Organizations reported dozens of human rights violations during mass protests in June across the country. Security forces killed a protester in Puyo. At least 146 prisoners were killed amid a crisis in the prison system. Authorities failed to provide truth, justice and reparations to Indigenous communities affected by oil spills. Abortion in cases of rape was decriminalized.
President Lasso, whose approval rating dropped below 20% during the year, announced states of emergency seven times during the year, giving a variety of reasons for doing so, including security risks from organized criminal groups, but also alleged violence in the context of national strikes. Mass protests continued to erupt across the country during the year.
Freedom of expression and assembly
Ecuadorian organizations reported that the response of the authorities to protests by Indigenous peoples over socio-environmental issues that began in June resulted in a wide range of human rights violations. These included arbitrary detentions, excessive use of force, criminalization and attacks on journalists and human rights defenders. At least six people died in the context of the protests.
Indigenous peoples’ rights
In January, the Constitutional Court ruled in favour of the A’i Cofán Indigenous community of Sinangoe, confirming that the state had violated the community’s rights to prior consultation, to nature, to water, to a healthy environment, to culture and to territory by granting 20 mining concessions without their consent and processing 32 others that affected their territory. The Court also recognized the A’i Cofán’s right to organize their own guard to protect their land and ordered comprehensive reparation measures for the community.1 By the end of the year, the authorities had not complied with the ruling.
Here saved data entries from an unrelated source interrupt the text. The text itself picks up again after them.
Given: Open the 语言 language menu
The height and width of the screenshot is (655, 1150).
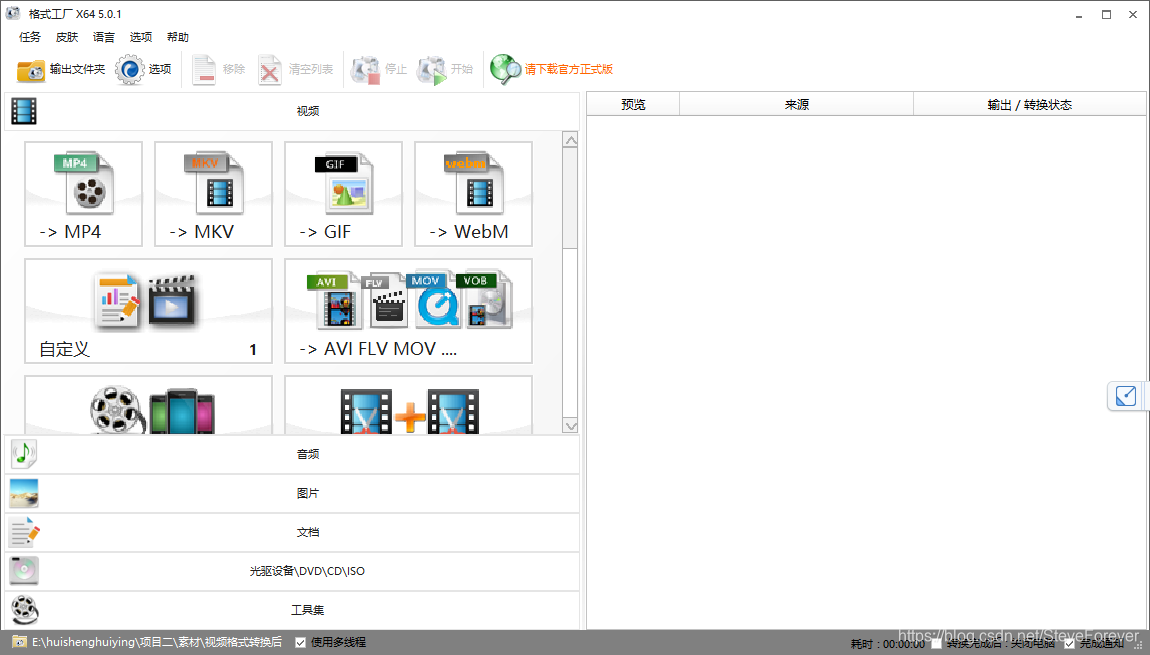Looking at the screenshot, I should coord(104,37).
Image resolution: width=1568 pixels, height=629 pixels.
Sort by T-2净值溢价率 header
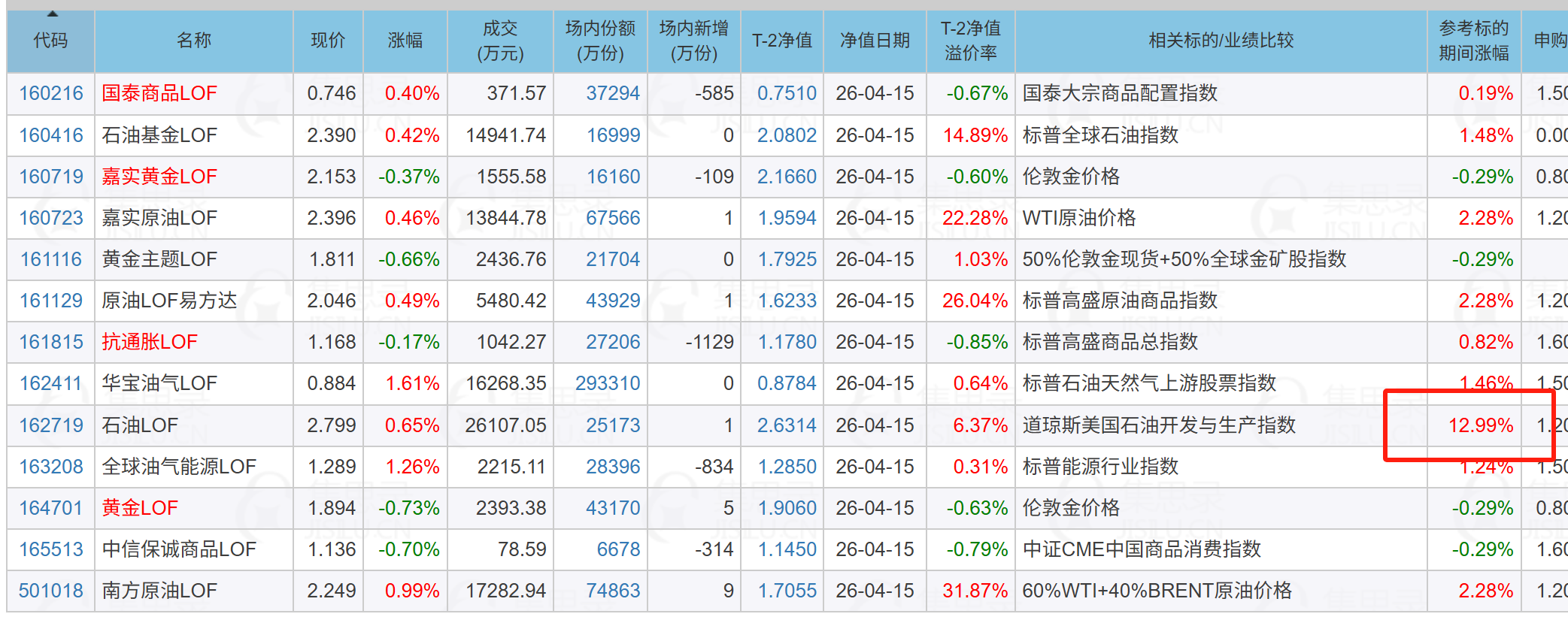(970, 41)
On 28 January, an oil pipe owned by OCP Ecuador, a private company, broke, spilling approximately 1 million litres of oil into the Coca River basin in the Amazon and affecting Indigenous peoples and their environment. By the end of the year, Indigenous peoples affected by this and a prior spill in April 2020 in the Amazon had still not received truth, justice and reparations.2
On 14 June, security forces arrested Leonidas Iza, President of the Confederation of Indigenous Nationalities of Ecuador (CONAIE), in Cotopaxi province. He was detained incommunicado and charged with “paralysing a public service” before being released that night. Human rights organizations considered his detention arbitrary and that the criminal proceedings against him could constitute the criminalization of protest. The UN Special Rapporteur on the independence of judges and lawyers stated that his right to defence may also have been affected.
Excessive use of force
On 21 June, security forces repressing a demonstration in Puyo, the capital of Pastaza province, fired a tear gas grenade directly and at close range at B.G., a Kichwa Indigenous man. He later died of his injuries.3
In June, the UN Committee on the Rights of the Child expressed concern at the use of violence against children by security forces during protests. It criticized the authorization to use potentially lethal ammunition, such as pellets, in addition to the indiscriminate and disproportionate use of tear gas.
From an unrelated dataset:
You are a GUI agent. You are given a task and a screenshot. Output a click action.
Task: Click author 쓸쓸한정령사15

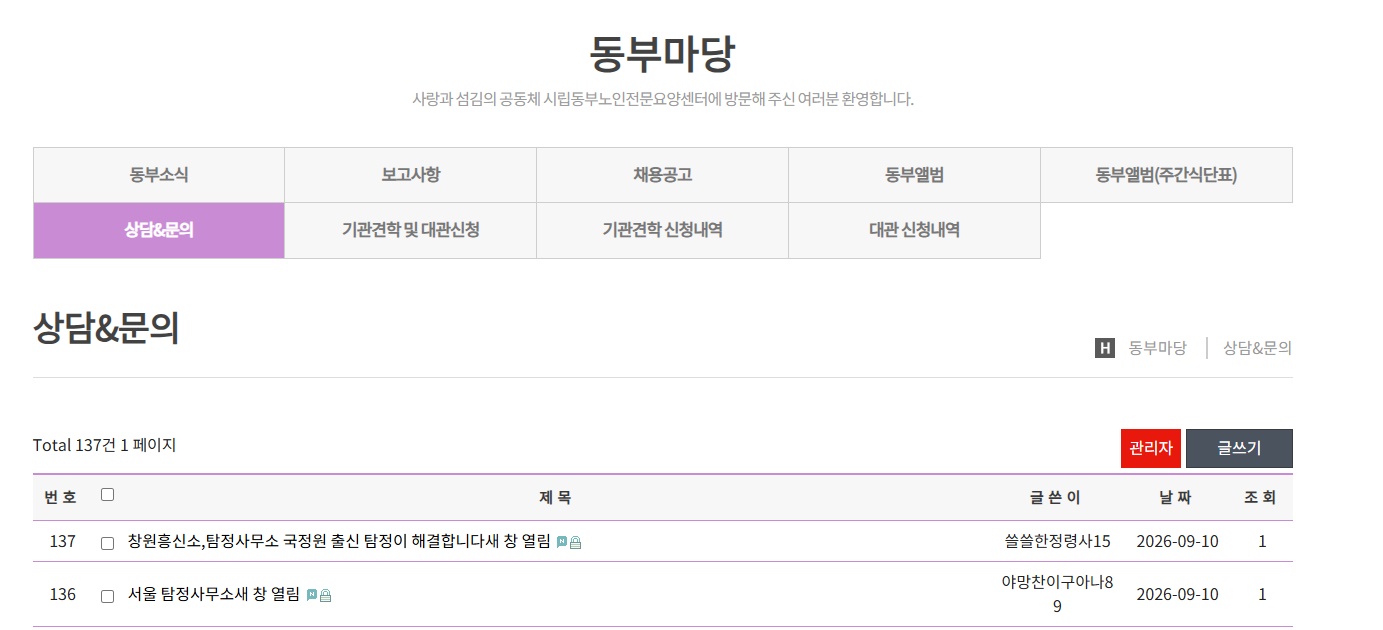coord(1058,541)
By the end of the year, the Prosecutor’s Office had failed to charge or prosecute law enforcement officials for human rights violations committed during protests in October 2019 and June 2022.
In November, the Constitutional Court ruled that President Lasso’s proposed Constitutional reform to allow the armed forces to engage in joint operations with the National Police to combat organized crime, on a permanent and complementary basis, should be referred to the National Assembly for approval.
In February, President Lasso issued Decree 355 granting pardons to 3,000 prisoners to reduce overcrowding, promising that 1,400 more guards would be hired and that USD 125 million would be invested in the prison system by 2025.
On 9 May, 44 prisoners were killed and 10 others injured at the Santo Domingo de los Tsáchilas prison, amid a protracted crisis. At least 146 people were killed in Ecuador’s prisons in 2022, according to the Permanent Committee for the Defence of Human Rights.4
In April, the president signed into law a bill decriminalizing abortion in cases of rape. The law includes restrictive conditions, including allowing abortion only up to the 12th week of pregnancy. In July, the Constitutional Court modified the law to no longer require the permission of legal guardians or third parties for girls and adolescents who are victims of rape and want to access abortion.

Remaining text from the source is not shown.